After watching a Yandex Cloud stream about Yandex DataProc, we decided to create a course on big data analysis using Apache Spark™ clusters. The idea was to give our students an opportunity to work with distributed data and computation systems using real-world tools widely used in the industry.

Such tools as Dataproc and Apache Spark™ are quite advanced, while many ML projects often do not need that much data. However, if you want to work at a high level, you should know how to use them.

4. Yandex DataSphere

At Yandex Cloud, we also build our own tools for ML development.

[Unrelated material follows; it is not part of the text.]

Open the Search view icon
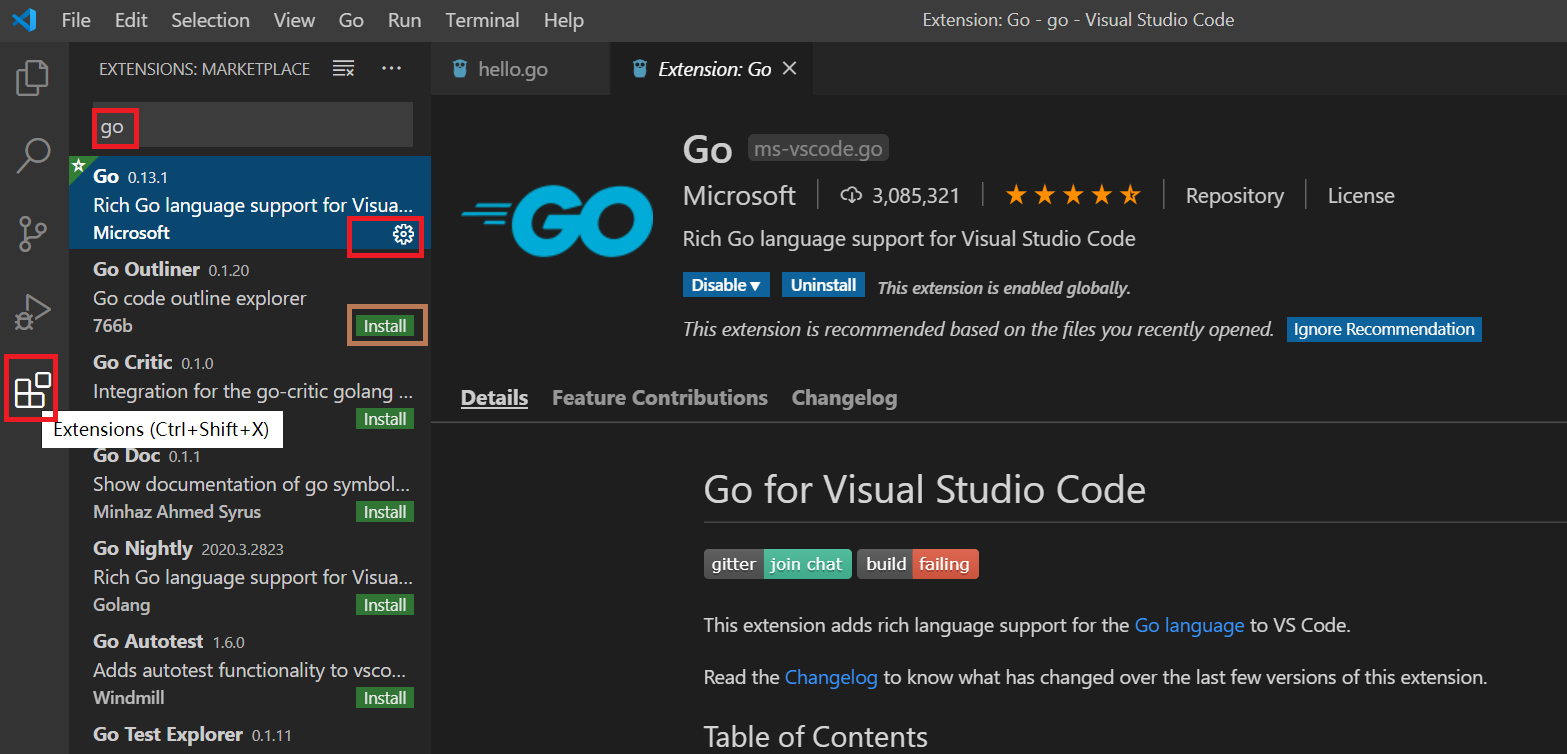 pyautogui.click(x=33, y=155)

One of them is Yandex DataSphere, a serverless platform that keeps hardware utilization close to 100%. This means you only pay for compute time, with no idle resources.

Its integration with other essential ML tools, like Yandex Data Proc, is another reason it stands out.

Yandex DataSphere works well for teams, too. Its flexible entity model allows setting up contexts for both development teams and student groups. Apart from that, you can fine-tune visibility settings, such as assign shared tasks to everyone but keep each student’s project hidden from others.

Anton Naumov from the School of Data Analysis (SDA) pointed out a native file system as a major advantage of Yandex DataSphere. It allows saving both the results and the entire project, meaning you do not have to set up your environment again each time, like you do in Colab.

Still, there are some drawbacks. Anton mentioned that it was sometimes tricky to add all required packages, leading to workarounds. He also noted occasional problems accessing VMs during peak usage. We are already working on speeding up machine allocation and making the environment setup easier.